Abuja, 24 June, 2022 / 10:20 am (ACI Africa).
The fact that the “unending negotiations” between the Federal Government of Nigeria and the Academic Staff Union of Universities (ASUU) that resulted in the closure of tertiary institutions is behind the increasing insecurity in the West African country “cannot be ruled out”, Catholic lay leaders have said.
Tertiary institutions in Nigeria have been closed since February when members of the Academic Staff Union of Universities (ASUU) went on strike.
In a statement published Tuesday, June 21, officials of the Catholic Laity Council of Nigeria (CLCN) say, “The unending negotiations between the unions of tertiary institutions and the Federal Government which has led to the continued closure of tertiary institutions in the country cannot be ruled out as a contributory factor to the rising wave of insecurity in the country.”
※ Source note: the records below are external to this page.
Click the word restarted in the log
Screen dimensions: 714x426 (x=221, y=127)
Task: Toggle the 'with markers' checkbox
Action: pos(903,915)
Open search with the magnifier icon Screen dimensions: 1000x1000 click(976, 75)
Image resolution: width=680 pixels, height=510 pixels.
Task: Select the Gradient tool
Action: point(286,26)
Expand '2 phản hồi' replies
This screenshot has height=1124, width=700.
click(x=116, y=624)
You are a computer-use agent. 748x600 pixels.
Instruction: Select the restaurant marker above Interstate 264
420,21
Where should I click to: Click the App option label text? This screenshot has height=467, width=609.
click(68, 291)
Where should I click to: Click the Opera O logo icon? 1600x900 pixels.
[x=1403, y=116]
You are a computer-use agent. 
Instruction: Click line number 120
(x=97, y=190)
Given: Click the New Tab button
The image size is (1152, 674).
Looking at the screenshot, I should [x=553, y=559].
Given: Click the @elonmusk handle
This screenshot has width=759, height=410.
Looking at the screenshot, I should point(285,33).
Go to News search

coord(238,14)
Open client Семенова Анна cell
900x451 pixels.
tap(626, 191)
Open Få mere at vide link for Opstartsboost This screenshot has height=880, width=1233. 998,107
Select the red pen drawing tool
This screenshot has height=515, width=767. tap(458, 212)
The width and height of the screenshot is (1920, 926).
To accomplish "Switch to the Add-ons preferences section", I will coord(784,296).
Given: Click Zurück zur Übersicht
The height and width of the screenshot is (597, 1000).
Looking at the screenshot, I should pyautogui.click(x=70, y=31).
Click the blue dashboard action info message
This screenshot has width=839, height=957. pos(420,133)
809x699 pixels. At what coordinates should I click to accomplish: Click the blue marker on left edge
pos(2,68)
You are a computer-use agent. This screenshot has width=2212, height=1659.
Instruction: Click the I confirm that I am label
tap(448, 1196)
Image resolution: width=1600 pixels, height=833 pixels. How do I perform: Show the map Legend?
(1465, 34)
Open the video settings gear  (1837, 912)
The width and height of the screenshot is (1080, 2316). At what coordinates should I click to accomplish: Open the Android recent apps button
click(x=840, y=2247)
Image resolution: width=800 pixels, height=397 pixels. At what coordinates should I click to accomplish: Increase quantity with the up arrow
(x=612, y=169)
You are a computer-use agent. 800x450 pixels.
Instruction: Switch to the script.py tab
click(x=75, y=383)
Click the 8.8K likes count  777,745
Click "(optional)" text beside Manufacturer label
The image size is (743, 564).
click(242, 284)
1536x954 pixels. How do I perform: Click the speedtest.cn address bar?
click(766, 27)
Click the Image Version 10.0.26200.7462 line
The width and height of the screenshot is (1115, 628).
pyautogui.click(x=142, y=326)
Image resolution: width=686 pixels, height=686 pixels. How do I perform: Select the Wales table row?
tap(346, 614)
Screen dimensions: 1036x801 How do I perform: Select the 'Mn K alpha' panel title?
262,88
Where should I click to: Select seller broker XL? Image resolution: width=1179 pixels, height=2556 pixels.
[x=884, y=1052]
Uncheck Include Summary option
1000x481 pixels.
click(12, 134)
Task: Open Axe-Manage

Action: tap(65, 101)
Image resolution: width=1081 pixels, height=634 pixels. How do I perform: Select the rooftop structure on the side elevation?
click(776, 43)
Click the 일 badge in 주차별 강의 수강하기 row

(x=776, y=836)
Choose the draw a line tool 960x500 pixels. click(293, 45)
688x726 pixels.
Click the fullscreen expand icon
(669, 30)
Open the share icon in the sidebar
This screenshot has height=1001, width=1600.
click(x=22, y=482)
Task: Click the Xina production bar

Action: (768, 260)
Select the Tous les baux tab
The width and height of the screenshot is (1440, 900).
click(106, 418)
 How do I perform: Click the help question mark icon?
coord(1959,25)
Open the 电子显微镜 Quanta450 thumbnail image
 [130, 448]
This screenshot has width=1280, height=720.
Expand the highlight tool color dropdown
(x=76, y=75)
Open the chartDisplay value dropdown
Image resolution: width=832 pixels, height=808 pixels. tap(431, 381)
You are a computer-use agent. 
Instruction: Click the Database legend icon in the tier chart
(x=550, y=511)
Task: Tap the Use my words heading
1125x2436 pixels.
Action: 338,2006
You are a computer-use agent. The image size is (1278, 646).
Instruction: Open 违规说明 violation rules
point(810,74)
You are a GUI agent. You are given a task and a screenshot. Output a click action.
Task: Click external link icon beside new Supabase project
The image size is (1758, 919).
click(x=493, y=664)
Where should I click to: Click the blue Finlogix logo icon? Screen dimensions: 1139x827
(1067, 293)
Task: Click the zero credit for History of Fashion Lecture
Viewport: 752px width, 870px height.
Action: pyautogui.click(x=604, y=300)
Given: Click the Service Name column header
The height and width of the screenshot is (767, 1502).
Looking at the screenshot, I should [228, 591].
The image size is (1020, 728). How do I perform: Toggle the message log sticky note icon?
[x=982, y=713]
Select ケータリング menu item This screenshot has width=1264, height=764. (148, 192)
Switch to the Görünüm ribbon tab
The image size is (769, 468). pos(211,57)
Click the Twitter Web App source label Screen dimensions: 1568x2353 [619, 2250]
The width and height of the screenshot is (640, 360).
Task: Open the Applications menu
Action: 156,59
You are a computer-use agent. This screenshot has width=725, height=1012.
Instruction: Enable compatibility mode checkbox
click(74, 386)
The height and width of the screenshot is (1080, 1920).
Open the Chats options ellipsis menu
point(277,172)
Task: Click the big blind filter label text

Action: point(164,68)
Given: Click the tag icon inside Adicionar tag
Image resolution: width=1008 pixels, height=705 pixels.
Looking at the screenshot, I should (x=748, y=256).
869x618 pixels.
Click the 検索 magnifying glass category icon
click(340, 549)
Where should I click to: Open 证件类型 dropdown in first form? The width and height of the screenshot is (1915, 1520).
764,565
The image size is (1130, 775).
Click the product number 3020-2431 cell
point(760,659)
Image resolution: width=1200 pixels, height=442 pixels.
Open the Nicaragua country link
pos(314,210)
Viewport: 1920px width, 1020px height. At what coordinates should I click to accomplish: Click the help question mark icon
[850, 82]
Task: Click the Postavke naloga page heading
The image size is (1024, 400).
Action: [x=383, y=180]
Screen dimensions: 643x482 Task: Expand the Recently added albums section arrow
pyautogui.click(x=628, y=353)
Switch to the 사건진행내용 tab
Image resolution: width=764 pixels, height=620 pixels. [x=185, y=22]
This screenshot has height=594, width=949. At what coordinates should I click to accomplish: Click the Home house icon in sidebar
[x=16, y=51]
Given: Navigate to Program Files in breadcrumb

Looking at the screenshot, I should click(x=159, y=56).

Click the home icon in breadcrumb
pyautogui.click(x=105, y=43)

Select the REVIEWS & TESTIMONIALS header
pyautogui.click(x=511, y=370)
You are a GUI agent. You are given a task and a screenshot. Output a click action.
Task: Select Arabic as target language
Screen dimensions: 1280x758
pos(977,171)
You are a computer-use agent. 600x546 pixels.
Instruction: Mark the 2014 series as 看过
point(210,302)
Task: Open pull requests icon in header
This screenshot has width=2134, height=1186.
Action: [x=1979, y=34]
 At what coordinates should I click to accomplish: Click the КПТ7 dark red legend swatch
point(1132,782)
“The Council aligns with other well-meaning individuals in the call for a quick and permanent resolution of the seeming unending impasse,” CLCN officials say in the statement signed by the entity’s President and Secretary General, Sir Henry Yunkwap and Dame Chisara Egwim-Chima, respectively.
The representatives of the Catholic Laity in Nigeria decry the “rising spate of wanton killings, kidnapping, banditry, terrorism, idolatry ravaging the nation.”